On-chain analytics. Blockchain transactions are permanently public. Governments and private analytics firms have developed sophisticated tools for tracing transaction histories and linking on-chain activity to identified individuals — particularly where transactions intersect with exchanges, known addresses, or other identifiable on-ramps and off-ramps. Pseudonymity is not anonymity.

On-ramp and off-ramp exposure. Converting between fiat and crypto almost always involves interaction with a regulated entity subject to KYC requirements. That point of intersection creates a link between an identified individual and a wallet address that analytics tools can then trace forward and backward through the transaction history.

Jurisdictional risk. Some jurisdictions have moved toward requiring disclosure of self-custodied holdings or imposing reporting obligations directly on individuals, independent of whether a CASP is involved. The regulatory environment is not static, and what self-custody protects against today may be subject to different legal treatment as frameworks develop.

Privacy-enhancing mechanisms — coin mixing, CoinJoin transactions, privacy coins — extend the privacy properties of self-custody by breaking the transaction chain that analytics tools rely on. The legal status of these tools varies significantly by jurisdiction, and in several cases enforcement actions have been brought against their operators and, in some instances, users.

The Fifth Circuit’s 2024 ruling on Tornado Cash — finding that OFAC exceeded its authority in sanctioning immutable smart contracts — provides some legal clarity on the limits of sanctions as a tool for policing privacy protocols. It does not resolve the broader question of how AML law applies to individuals using privacy-enhancing tools in jurisdictions that have criminalised their use.

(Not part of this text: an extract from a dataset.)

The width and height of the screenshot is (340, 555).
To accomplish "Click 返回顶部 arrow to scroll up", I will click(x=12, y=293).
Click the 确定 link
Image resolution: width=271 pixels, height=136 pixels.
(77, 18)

Before relying on any privacy-enhancing mechanism, the regulatory environment of the relevant jurisdiction should be assessed carefully. The gap between what is technically possible and what is legally permissible is material and jurisdiction-specific.

The Direction of Travel

CARF represents the extension of a trajectory that has been consistent for a decade: expanding the automatic information exchange regime to cover asset classes that were previously outside it. The question for individuals making custody decisions is not whether this trajectory will continue — it will — but how to structure holdings in a way that is both legally compliant and appropriately private.

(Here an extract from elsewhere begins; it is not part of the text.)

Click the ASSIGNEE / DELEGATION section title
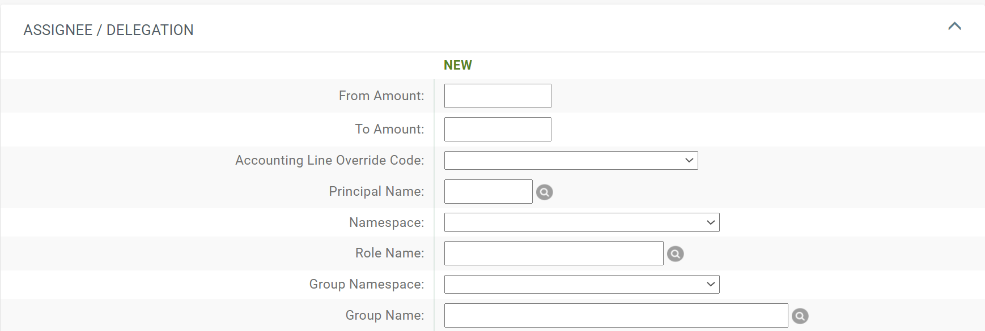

Self-custody is not a mechanism for avoiding legitimate tax obligations. It is a mechanism for reducing dependence on intermediaries that are themselves subject to reporting requirements, data breach risk, and regulatory pressure. Those are distinct considerations, and conflating them produces decisions that are neither legally sound nor practically effective.

The tension between financial privacy and regulatory oversight will define the regulatory environment for crypto-assets over the next several years. Part 2 of this series examines what that tension looks like in specific jurisdictions and what it means for individuals with multi-jurisdictional holdings.


This article is for informational purposes only and does not constitute legal advice. Consult a qualified legal professional before making decisions about custody arrangements, tax reporting obligations, or privacy-enhancing tools.